Waktu itu dokter di RS Premier Surabaya memang bertindak cepat. Yakni setelah terkena Covid-19 lewat satu minggu badan saya belum mengeluarkan antibodi. Maka di hari ke-8 dokter memberi saya transfusi plasma konvalesen. Dua hari kemudian antibodi saya muncul. Yang dari konvalesen itu. Eh, lima hari kemudian muncul pula antibodi yang dari tubuh sendiri–akibat terserang Covid-19.
Semua orang harus vaksinasi.

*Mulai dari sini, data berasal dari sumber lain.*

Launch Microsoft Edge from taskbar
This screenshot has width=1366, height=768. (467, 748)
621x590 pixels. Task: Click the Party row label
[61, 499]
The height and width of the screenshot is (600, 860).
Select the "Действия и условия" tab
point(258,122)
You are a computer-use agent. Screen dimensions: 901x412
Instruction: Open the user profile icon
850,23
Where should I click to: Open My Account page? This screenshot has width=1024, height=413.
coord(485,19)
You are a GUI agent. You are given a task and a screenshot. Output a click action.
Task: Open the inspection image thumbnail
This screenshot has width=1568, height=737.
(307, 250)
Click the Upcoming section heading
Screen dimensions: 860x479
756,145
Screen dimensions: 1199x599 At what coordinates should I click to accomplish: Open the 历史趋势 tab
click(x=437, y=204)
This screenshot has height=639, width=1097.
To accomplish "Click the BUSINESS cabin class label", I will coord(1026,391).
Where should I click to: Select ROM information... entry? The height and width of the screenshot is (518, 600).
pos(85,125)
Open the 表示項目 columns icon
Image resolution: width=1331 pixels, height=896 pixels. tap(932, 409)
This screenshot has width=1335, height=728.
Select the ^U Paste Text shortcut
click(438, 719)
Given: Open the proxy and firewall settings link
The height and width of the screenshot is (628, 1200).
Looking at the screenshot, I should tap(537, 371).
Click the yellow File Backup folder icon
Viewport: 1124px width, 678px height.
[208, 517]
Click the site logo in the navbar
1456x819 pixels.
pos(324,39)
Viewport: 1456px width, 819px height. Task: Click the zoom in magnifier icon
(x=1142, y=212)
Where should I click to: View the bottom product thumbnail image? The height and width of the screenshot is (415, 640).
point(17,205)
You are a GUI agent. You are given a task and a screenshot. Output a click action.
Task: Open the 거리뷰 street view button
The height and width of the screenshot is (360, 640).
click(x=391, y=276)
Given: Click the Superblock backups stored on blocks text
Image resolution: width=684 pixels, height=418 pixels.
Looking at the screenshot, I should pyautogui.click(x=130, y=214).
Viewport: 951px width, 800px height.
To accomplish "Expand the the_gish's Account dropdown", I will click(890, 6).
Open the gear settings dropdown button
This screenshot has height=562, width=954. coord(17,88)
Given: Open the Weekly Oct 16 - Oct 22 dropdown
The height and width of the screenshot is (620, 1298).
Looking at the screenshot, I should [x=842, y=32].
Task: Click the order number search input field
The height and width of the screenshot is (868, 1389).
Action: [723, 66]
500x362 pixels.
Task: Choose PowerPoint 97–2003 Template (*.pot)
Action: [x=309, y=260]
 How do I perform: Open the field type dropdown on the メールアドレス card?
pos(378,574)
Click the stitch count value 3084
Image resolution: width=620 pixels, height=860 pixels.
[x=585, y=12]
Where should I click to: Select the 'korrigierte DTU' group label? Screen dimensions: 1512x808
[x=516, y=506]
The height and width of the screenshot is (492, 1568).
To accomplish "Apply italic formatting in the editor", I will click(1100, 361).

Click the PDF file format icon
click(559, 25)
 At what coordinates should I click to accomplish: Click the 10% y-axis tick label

Tapi juga harus siap mental untuk tergolong yang 35 persen.
Maka mengendalikan perasaan ”Merdeka!” setelah vaksinasi begitu penting. Apalagi kalau belum hari ke-14.
Tapi dalam kasus Indri –terkena Covid di level 33– memang menarik. Apakah seandainya belum vaksinasi, level Covid-nya juga sebaik itu. Maka saya jadi ingin tahu berapa level Covid-19 yang menimpa bupati dan wakil bupati Ciamis itu. Juga yang menimpa Bupati Serang itu.